A lot of interesting things can be found in a pile of firewood. Besides the insects and other critters we had in the log pile earlier this winter, Dan has also found my carpenter ant tunnels, and my mom recently discovered a Red Squirrel nest. And then the other day, while collecting an armful of logs for the fire, I discovered a few of them were covered with intricate black tracings. I puzzled over these for a few moments until I noticed in one spot several of them all came together into one thick line. Or, looking at it the other way, one thick line branched off into several.
I’m fairly certain that these are the mycelium of a bracket fungus that would have been growing on the exterior of the trunk. The mycelium is the fungus’s equivalent of a root network, tendrils that extend deep into its growing substrate (be it log or soil or something else). It’s the part of the fungus that’s active in decomposition; the part that we typically observe and think of as the fungus is simply its means of spreading its spores for reproduction.
The black mycelia weren’t just restricted to the outside of the log. There were more tracings along the sides, and when I examined the cut end, it was possible to see where the network extended through the wood into the tree’s interior. I’m curious as to whether the mycelium follows a path of least resistance as it grows, which would take it through the tree’s “veins” (the system of tubes that carries water and nutrients from the roots to the branches) and between the annual rings of growth, I would think. In some spots of the cross-section the black lines do look like they’re following this sort of pattern, but in other spots it just seems random.

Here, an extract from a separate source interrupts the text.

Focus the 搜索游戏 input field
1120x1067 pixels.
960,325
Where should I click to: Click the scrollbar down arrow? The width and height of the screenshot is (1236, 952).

I don’t know that there’s any way to tell simply from this which species of fungus was growing on the tree (I don’t even know what type of tree it was; the bark had long since been shed). Still, I found it pretty interesting simply to be able to see the network of mycelia, something that’s normally hidden out of sight.
I did a Google image search to see if I could find other photos of mycelia in logs. I didn’t really find what I was looking for, in part because I got distracted by this video. This is a computer simulation that someone wrote based on the growth patterns of fungal mycelia. Instead of decaying material, though, the “food” his electronic mycelia gravitate toward is the light areas of photographs. He supplies a photo to the computer program, and the program simulates the growth of the mycelia based on which parts are light and which are dark, with the densest growth in the lightest parts of the photo. At first it really does look like roots growing… (easier to see at full size at the video’s page). Pretty neat!